The tasks.
(1) Reproduce the passage of the film-release column starting at "This year has" and ending at "of moods tomorrow.", and switch "Friday afternoon" to "Saturday morning".
(2) Carry on writing the film-release column from the point where it stops.

[START Text segment]

This year has seen more movies released without advance press screenings than ever before; I thought 2006 was bad, but this year it seems like I’m spending every other Friday afternoon catching up to something.
Last week, it was “I Know Who Killed Me”; two weeks before that, it was “Captivity”. You got your “Hostel Part II”, your “Dead Silence”, your “Kickin’ It Old Skool” and “The Invisible” on the same day … and now, your “Bratz” and your “Underdog”.
I do not expect I will be in the best of moods tomorrow.
However, there are four other movies opening this week that I have seen:
“Arctic Tale“: Aww, look at the cute widdle polar bear and the cute widdle walrus stwuggling to survive in their dangerous, increasingly endangered habitat! Look at the brave widdle directors, editing unrelated wildlife footage into a narrative to shame Disney! On the other hand, by appealing to its young audience’s emotions instead of their logic, it’ll communicate the global-warming issue in a way Al Gore never can.

[END Text segment]
[START Listed entries]

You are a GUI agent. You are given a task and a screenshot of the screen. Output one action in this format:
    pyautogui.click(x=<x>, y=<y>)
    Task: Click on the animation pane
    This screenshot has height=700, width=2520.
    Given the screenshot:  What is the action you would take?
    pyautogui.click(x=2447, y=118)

[END Listed entries]

Answer set.
(1)
This year has seen more movies released without advance press screenings than ever before; I thought 2006 was bad, but this year it seems like I’m spending every other Saturday morning catching up to something.
Last week, it was “I Know Who Killed Me”; two weeks before that, it was “Captivity”. You got your “Hostel Part II”, your “Dead Silence”, your “Kickin’ It Old Skool” and “The Invisible” on the same day … and now, your “Bratz” and your “Underdog”.
I do not expect I will be in the best of moods tomorrow.

(2)
“Becoming Jane“: Anne Hathaway affects a very wobbly accent to play Jane Austen in a twee and tweaked reimagining of her life as a budding writer, where it seems she met a dashing man who was not unlike that stuffy Mr Darcy from “Pride and Prejudice”. As it turns out, quite a lot of Austen’s life appears to be not unlike “Pride and Prejudice” … might that be the only DVD the screenwriters bothered to rent before embarking on this project? Just a passing thought.
“The Bourne Ultimatum“: In which Paul Greengrass fixes most of the things I thought were off about “The Bourne Supremacy” — the cutting is slightly more coherent, the camerawork less intentionally disorienting, the script more centered — and Matt Damon finds the tormented core of his rebooted assassin, leading to a thriller where you’re more afraid the hero will kill someone for the wrong reasons than be killed himself. Terrific entertainment.
“Hot Rod“: Andy Samberg and his Lonely Island buddies take a script earmarked for Will Ferrell and turn it into something truly, freakishly their own: Imagine a 1980s movie made by people who spent their formative years watching “Footloose” and “Rocky IV” unironically. And it turns out that watching Andy Samberg get hit in the face over and over again is its own reward.
That’s the week in a nutshell. Time to man up and catch the day’s first show of “Underdog” …
… yeah, I live a charmed life.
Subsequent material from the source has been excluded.